## 作業一覧
(1) ロケット教室についてのブログ記事で、筆者は嬉しい話を聞いたのに、同時に不安も覚えたと書いています。その理由を記事に沿って1〜3文で説明してください。
(2) ロケット教室についてのブログ記事をもとに、次の問いに答えてください。
(a) 江差の小学校へ行った日、筆者は往復で何時間運転しましたか。
(b) 話に出てくる子は、入学以来何年間しゃべらなかったとされていますか。
(c) 筆者が毎年話を聞いてもらう子どものうち、ロケットも作ってもらうのは何人ですか。
(3) ロケット教室についてのブログ記事を、最後の文のあとから書き継いでください。

植松努のブログ(まんまだね)

基本的に、facebookの僕の記事を転載します。

責任を避ける=自己存在の否定

昨日は、江差(北の)小学校でロケット教室でした。
往復、9時間運転しました。
(朝はスムーズだったけど、帰りは大変でした。)

よんでくださったのは、以前に、僕を別の小学校でよんでくださった先生でした。
その先生に、嬉しい話しを聞かせていただきました。
僕が訪問した学校に、入学以来、4年間、一度もしゃべらなかった子がいたそうです。
特別支援学級にいたそうです。
でも、ロケット教室のあと、自己表現をするようになり、しゃべるようになり、いまでは中学校で、普通学級でサッカーに熱中する子どもになったそうです。
なにがきっかけだったのかはわからないけど、
ロケット教室のあとに変化があったのは間違いないです。
と教えてくださいました。

それは、嬉しいことです。
でも、同時に、ちょっと不安も覚えました。

たった一度の経験で、良い方向に変わることもあるけど、
同じように、たった一度の経験で、自分を消え去る方向に変わってしまうこともあるのだろう。と恐ろしくなりました。

僕は、毎年、約7万人の子に話しをきいてもらいます。
そのうちの1万人には、ロケットも作ってもらいます。
でも、僕がかかわるのは、ほんの数時間です。

## 生データ
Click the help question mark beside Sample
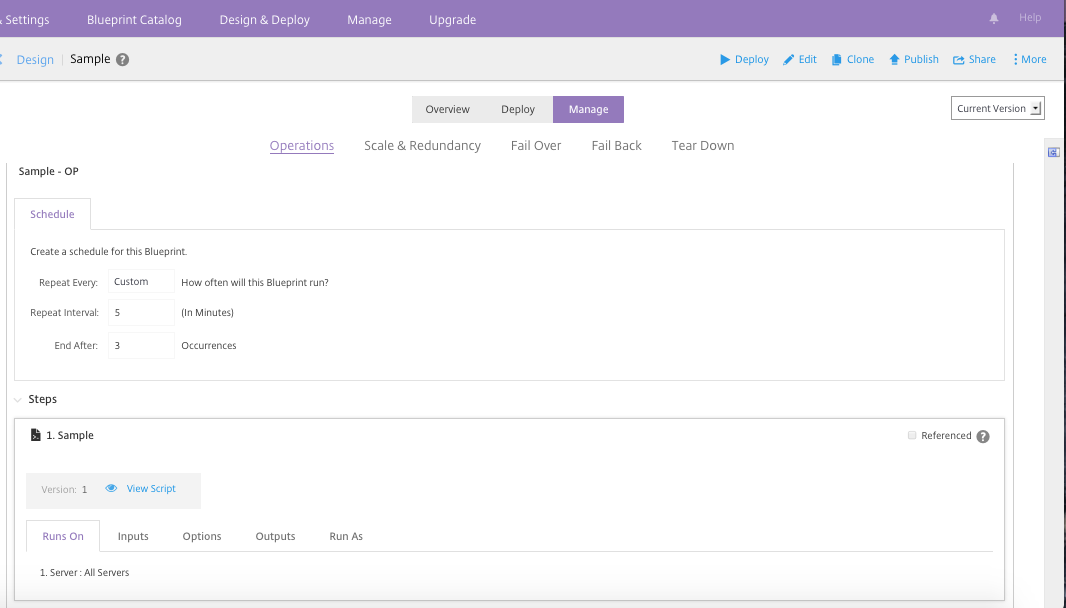The image size is (1066, 608). (x=123, y=60)
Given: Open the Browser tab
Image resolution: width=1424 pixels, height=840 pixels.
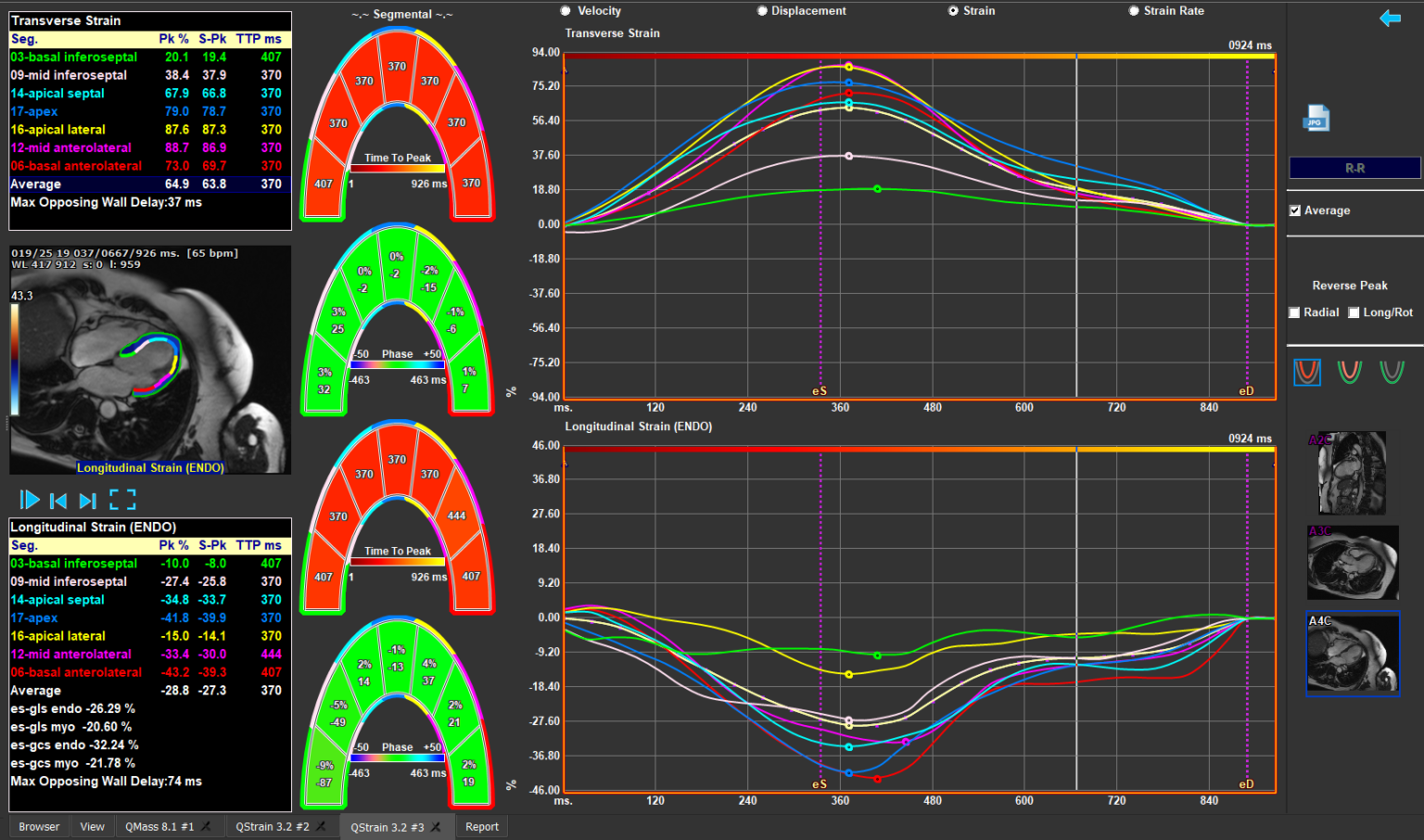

## 順番どおりの回答
(1) たった一度の経験で子どもが良い方向に変わることがあるのと同じように、たった一度の経験で自分を消え去る方向に変わってしまうこともあるのだろうと思い、恐ろしくなったからです。

(2)
(a) 9時間
(b) 4年間
(c) 1万人

(3)
その数時間、必死に気をつけておけば、へんなことを言わないですむと思います。
でも、学校の先生は、毎日子どもと接します。
相当長い時間接します。
その間に、失言や人格否定的なことを、冗談でも言わないように気を付けるのは、相当に大変だろうなあ、と思います。

昔は、「お前は橋の下から拾ってきた」というような軽口を子どもに向かって言ってしまう親が少なくありませんでした。
でも、そんなこと、いまなら考えられないでしょう。
親子の絆を切り捨てる言葉です。
同様に、先生が子どもを見放すような発言を、ほんの一度でもしてしまったら、そこで、先生と子どもの絆も切れてしまうでしょう。

でも、だからこそ、先生は、免許を持ち、そして、給料をもらうのだと思います。
子どもを育成することが仕事です。
僕らが、お客さんに機械を販売したり、修理したりするとき、万が一にもミスが無いように常に気を付けるように、
先生も、子どもとの関わりには、万が一にもミスが無いように、
常に必死で注意すべきなのだと思います。

企業を滅ぼす言葉は、
『そこまでする必要あるの?」
『余計なことしたら損をする」
です。
これはきっと、学校を滅ぼす言葉でもあると思います。

昨日の学校では、普段は、とても依存心が高く、「自分なんて・・・無理だあ・・・」とばかり言っていて、理科の教材の組み立てさえもしたがらない子がいたそうです。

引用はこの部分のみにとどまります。